Six responsables du PDCI enfin libres après des mois de détention en Côte d’Ivoire

Six figures locales du Parti démocratique de Côte d’Ivoire (PDCI-RDA) ont recouvré la liberté ce lundi, après avoir passé près d’un an derrière les barreaux. La chambre antiterroriste d’Abidjan a ordonné leur libération immédiate, comme l’a confirmé leur avocat, Me Ange Rodrigue Dadjé. Parmi eux figuraient Allo Pacôme Didier, Kouleon Manhenin, N’Cho Gnangoran, Mabo Koffi Jean-Marc, Ouattara Kinjinlman et Niangoran N’Guessan Édouard, tous arrêtés entre fin septembre et début octobre 2025, alors que la campagne pour la présidentielle battait son plein.

Une détention dans un climat politique explosif

Ces interpellations s’étaient déroulées dans un contexte électoral particulièrement tendu, marqué par des tensions persistantes entre le pouvoir en place et l’opposition. Les accusations portées contre eux incluaient, selon les autorités, des soupçons de complot contre l’État et de troubles à l’ordre public. Le PDCI avait immédiatement dénoncé des méthodes d’arrestation jugées irrégulières, qualifiant ces détentions d’arbitraires et exigeant leur libération sans délai. Les autorités, quant à elles, avaient affirmé que les poursuites obéissaient à une logique strictement judiciaire, sans aucun lien avec la vie politique.
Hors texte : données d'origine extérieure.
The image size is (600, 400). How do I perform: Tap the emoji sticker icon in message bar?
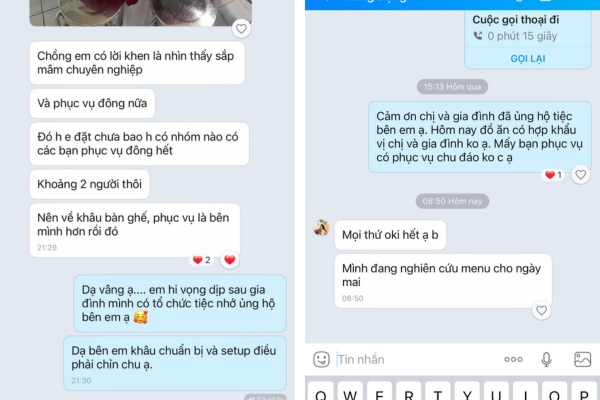(321, 359)
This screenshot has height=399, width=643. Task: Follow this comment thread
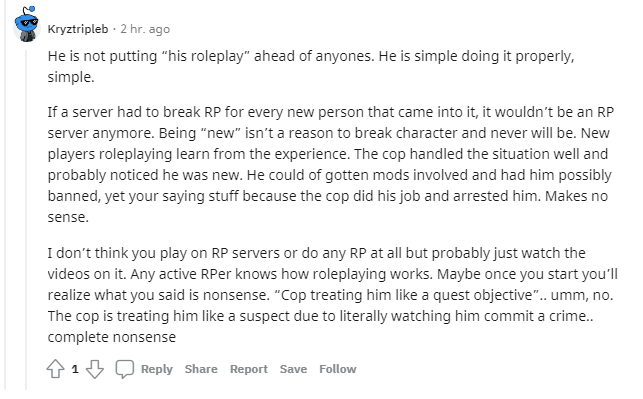337,369
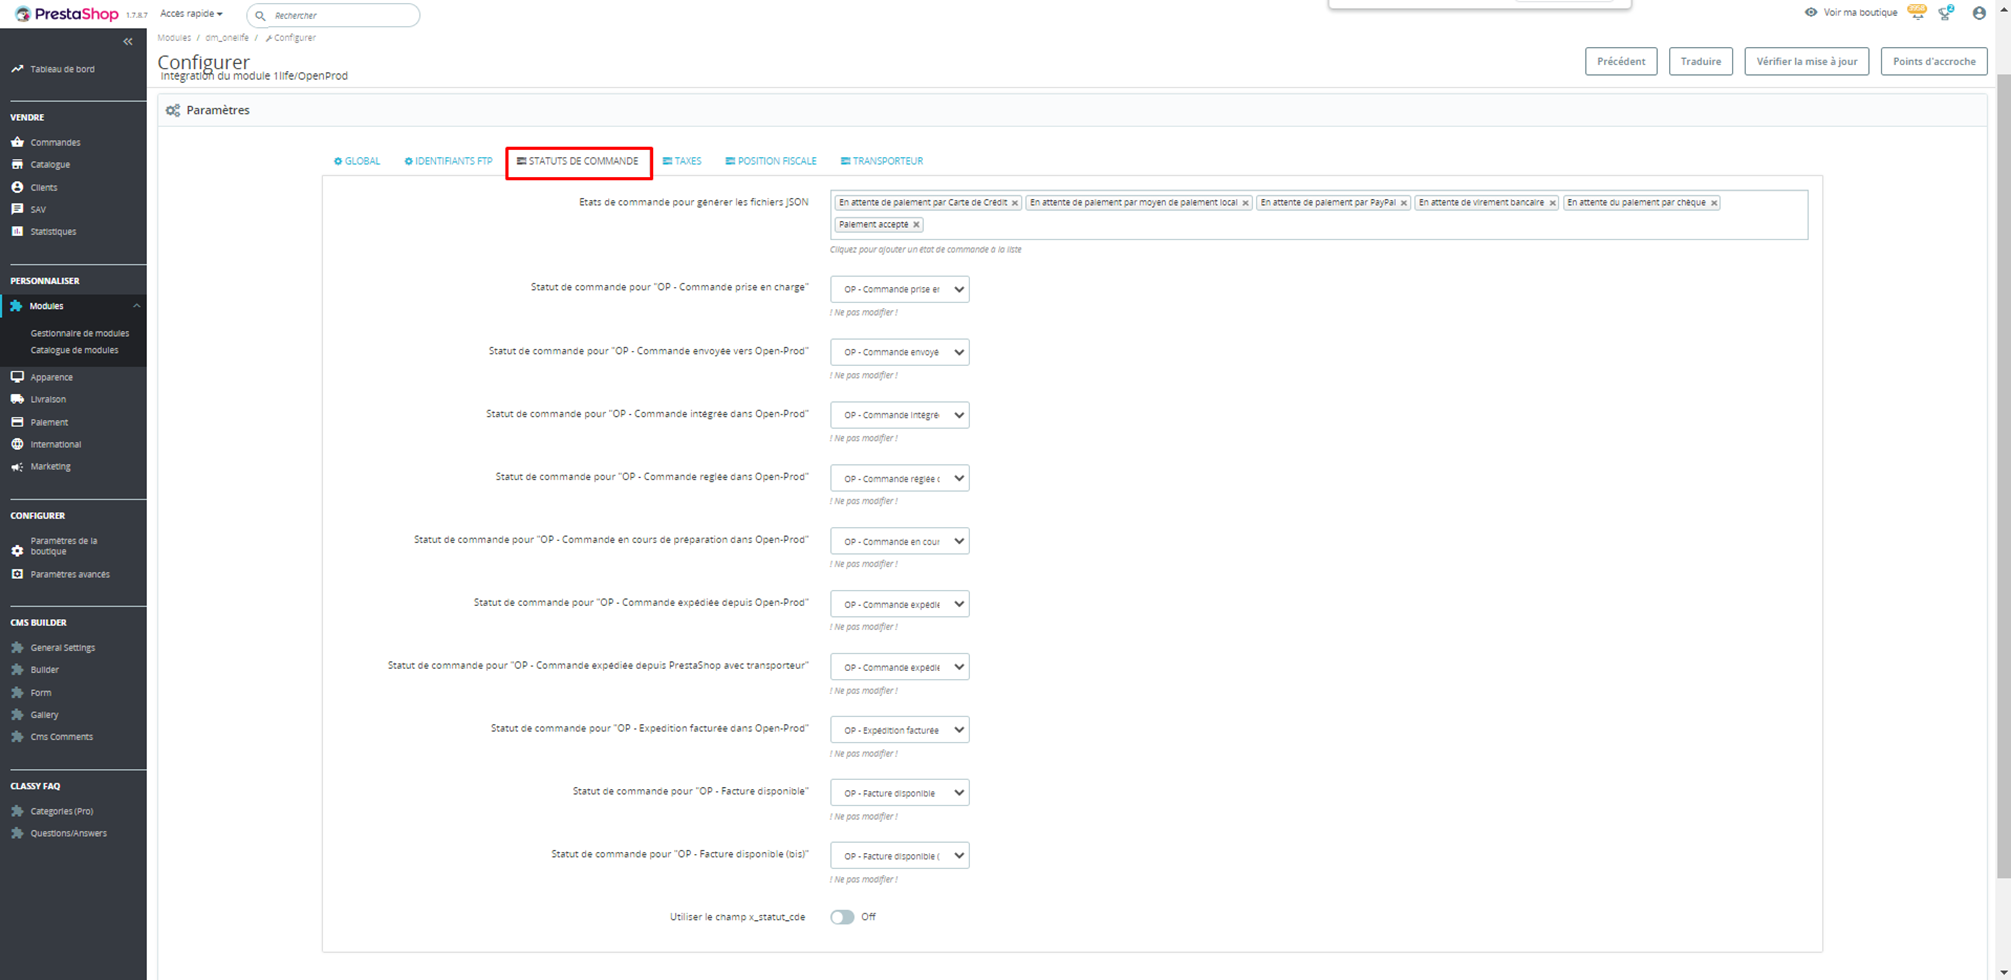
Task: Remove 'En attente de paiement par PayPal' tag
Action: point(1403,203)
La chambre antiterroriste, créée en 2016 pour traiter les affaires sensibles, a examiné ce dossier pendant près de dix mois avant de rendre sa décision. Une issue longtemps attendue par les familles et les militants du parti.
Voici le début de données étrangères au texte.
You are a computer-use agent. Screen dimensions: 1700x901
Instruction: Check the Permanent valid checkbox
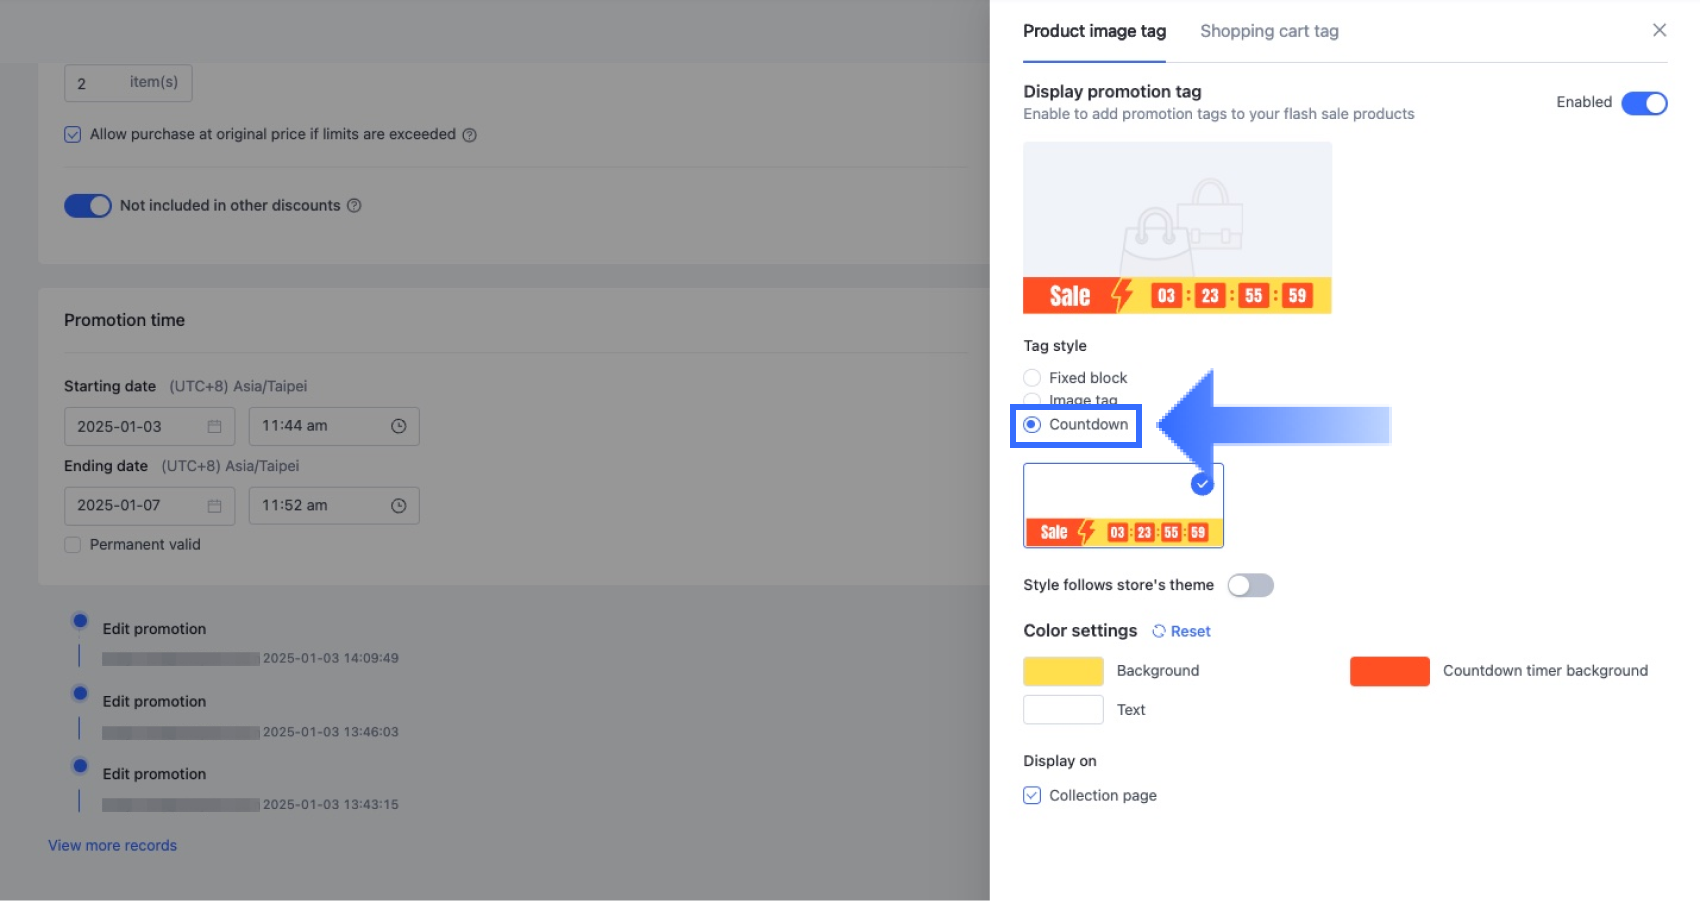[73, 545]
Une tendance récente de libérations politiques

Cette libération s’inscrit dans une dynamique plus large de relâchement de figures de l’opposition ces dernières semaines. D’autres personnalités, comme Moïse Lida Kouassi et Ibrahim Zigui, ont également retrouvé la liberté, alimentant les spéculations sur un possible assouplissement du climat politique ivoirien. Pourtant, aucune déclaration officielle du gouvernement n’est venue confirmer cette hypothèse.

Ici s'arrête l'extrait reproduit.